• Required action:
Below are the records. Restate word for word every line from the one that contains "Task: Open the editor help icon" through the final line, both included.

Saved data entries
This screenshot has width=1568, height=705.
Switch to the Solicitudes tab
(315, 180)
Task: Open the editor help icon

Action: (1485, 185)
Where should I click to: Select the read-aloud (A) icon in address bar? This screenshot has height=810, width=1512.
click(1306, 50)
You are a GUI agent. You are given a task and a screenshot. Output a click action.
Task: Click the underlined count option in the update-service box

• Exercise result:
Task: Open the editor help icon

Action: (1485, 185)
Where should I click to: Select the read-aloud (A) icon in address bar? This screenshot has height=810, width=1512.
click(1306, 50)
You are a GUI agent. You are given a task and a screenshot. Output a click action.
Task: Click the underlined count option in the update-service box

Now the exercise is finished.